Ensuite, les chercheurs ont utilisé une nouvelle technique d’apprentissage automatique basée sur un réseau neuronal pour relier ces changements observés dans le stockage total de l’eau à des variables climatiques clés, notamment la température de l’air, les précipitations, l’humidité, la couverture nuageuse et la lumière solaire entrante. Une fois qu’ils ont « entraîné » ce modèle de réseau neuronal artificiel, ils ont pu étudier l’impact probable des futurs changements climatiques prévus sur le stockage de l’eau dans cette région.

Parmi leurs résultats, publiés aujourd’hui (15 août) dans la revue Nature Climate Change, l’équipe a découvert que le changement climatique au cours des dernières décennies a conduit à un grave épuisement des TWS (-15,8 gigatonnes/an) dans certaines régions du plateau tibétain et augmentations substantielles du TWS (5,6 gigatonnes / an) dans d’autres, probablement en raison des effets concurrents du retrait des glaciers, de la dégradation des sols gelés de façon saisonnière et de l’expansion des lacs.

Les projections de l’équipe pour le futur TWS dans le cadre d’un scénario d’émissions de carbone modérées – en particulier, le scénario d’émissions SSP2-4.5 de milieu de gamme – suggèrent que l’ensemble du plateau tibétain pourrait subir une perte nette d’environ 230 gigatonnes d’ici le milieu du 21e siècle (2031 à 2060 ) par rapport à une référence du début du XXIe siècle (2002 à 2030).

Plus précisément, les projections de pertes d’eau excédentaires pour le bassin de l’Amu Darya – qui alimente en eau l’Asie centrale et l’Afghanistan – et le bassin de l’Indus – qui alimente en eau le nord de l’Inde, le Cachemire et le Pakistan – indiquent une baisse de 119 % et 79 % de la consommation d’eau. capacité d’approvisionnement, respectivement.

« Notre étude fournit des informations sur les processus hydrologiques affectant les approvisionnements en eau douce de haute montagne qui desservent de grandes populations asiatiques en aval », a déclaré Long. « En examinant les interactions entre le changement climatique et le TWS dans la période historique et future d’ici 2060, cette étude sert de base pour orienter les recherches futures et la gestion par les gouvernements et les institutions de stratégies d’adaptation améliorées. »

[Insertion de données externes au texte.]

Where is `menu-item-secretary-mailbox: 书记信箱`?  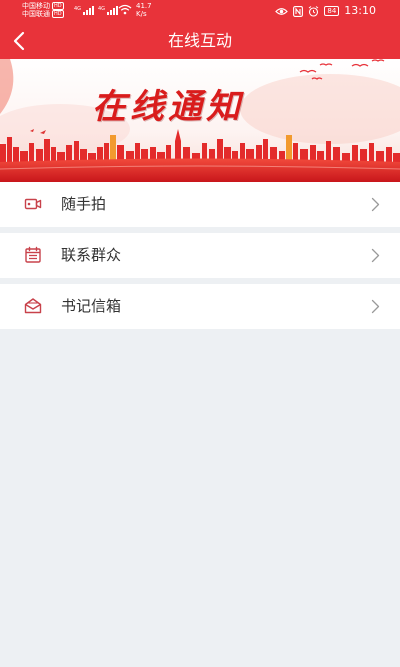 menu-item-secretary-mailbox: 书记信箱 is located at coordinates (200, 306).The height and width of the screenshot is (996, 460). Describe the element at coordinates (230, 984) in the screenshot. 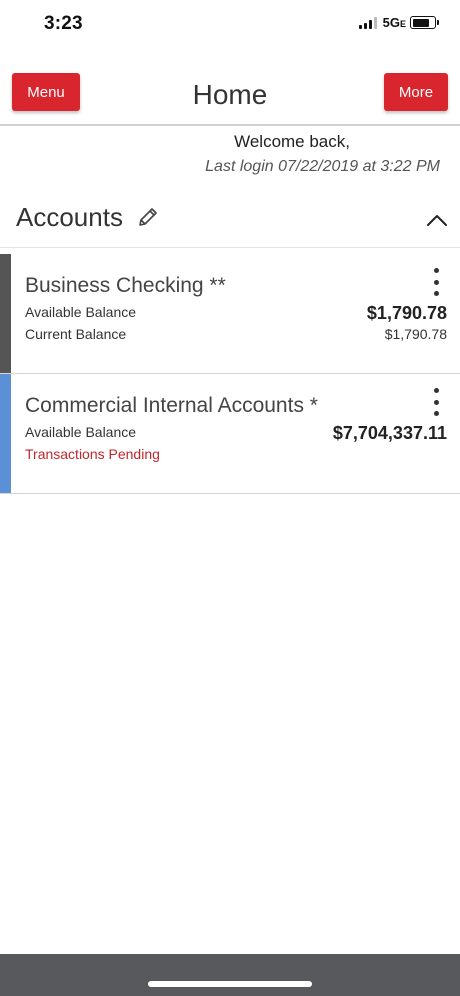

I see `home-indicator` at that location. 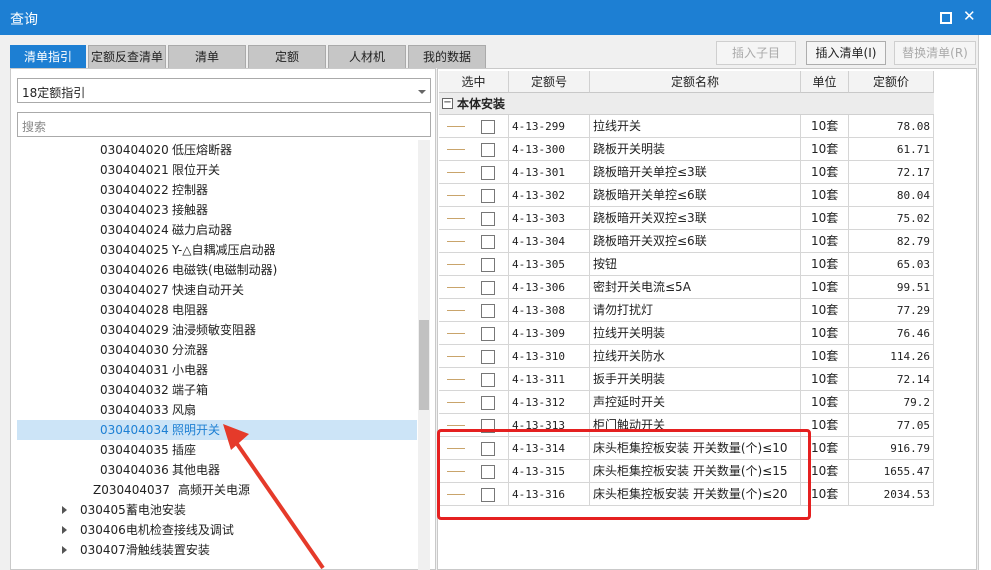 What do you see at coordinates (686, 242) in the screenshot?
I see `table-row: 4-13-304 跷板暗开关双控≤6联 10套 82.79` at bounding box center [686, 242].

En effet, Mann a ajouté : « Des réductions substantielles des émissions de carbone au cours de la prochaine décennie, comme les États-Unis sont maintenant sur le point d’y parvenir grâce à la récente loi sur la réduction de l’inflation, peuvent limiter le réchauffement supplémentaire et les changements climatiques associés à l’effondrement prévu du Tibet. Châteaux d’eau du plateau. Mais même dans le meilleur des cas, de nouvelles pertes sont probablement inévitables, ce qui nécessitera une adaptation substantielle à la diminution des ressources en eau dans cette région du monde vulnérable et très peuplée.

Mann a noté que davantage de sources alternatives d’approvisionnement en eau, y compris des projets intensifiés d’extraction et de transfert d’eau souterraine, pourraient être nécessaires pour faire face à la pénurie d’eau amplifiée à l’avenir.

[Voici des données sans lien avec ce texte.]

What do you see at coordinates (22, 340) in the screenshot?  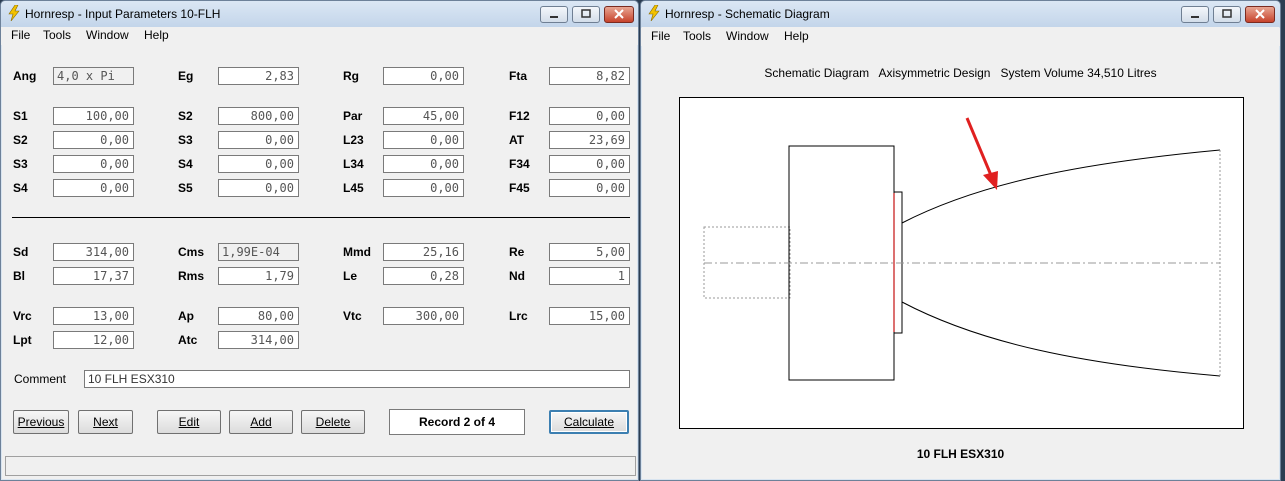 I see `param-label-lpt: Lpt` at bounding box center [22, 340]. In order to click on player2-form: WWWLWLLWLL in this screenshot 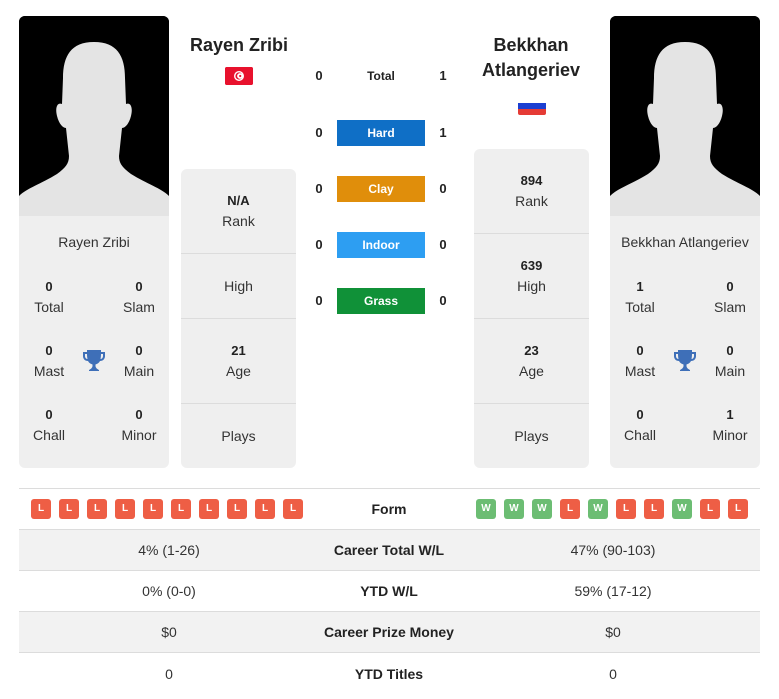, I will do `click(612, 509)`.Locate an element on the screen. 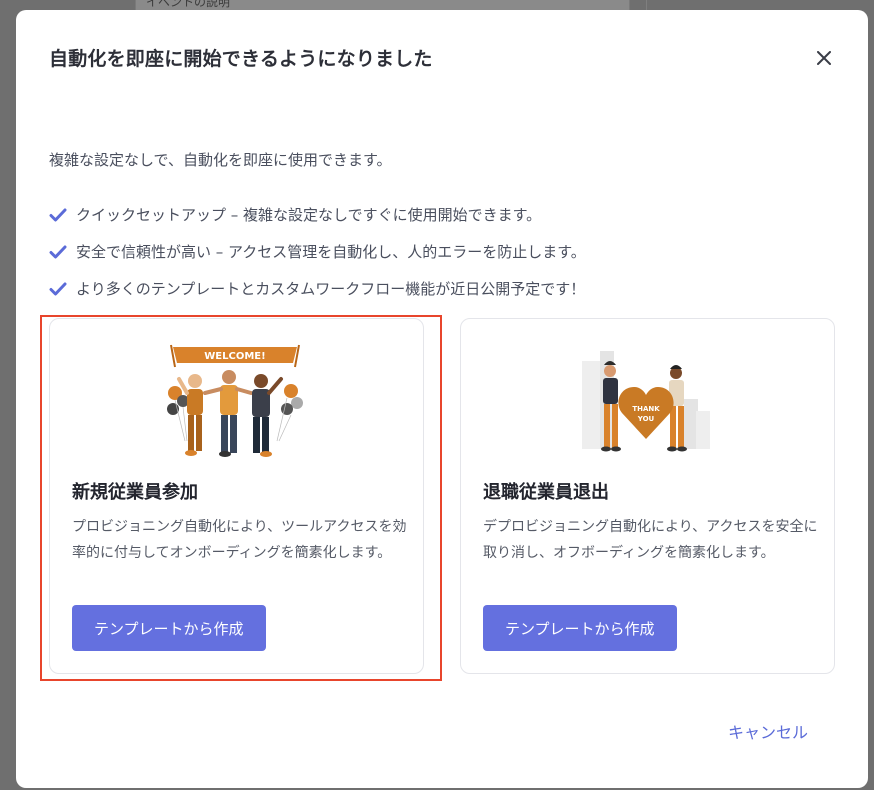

Parmi les autres auteurs de l’article de l’Université Tsinghua figurent Xueying Li, Xingdong Li, Fuqiang Tian, ​​Zhangli Sun et Guangqian Wang. Bridget Scanlon, chercheur principal à l’Université du Texas à Austin, est également auteur.

La Fondation nationale des sciences naturelles de Chine et le programme d’expédition et de recherche scientifiques du deuxième plateau tibétain ont soutenu cette étude.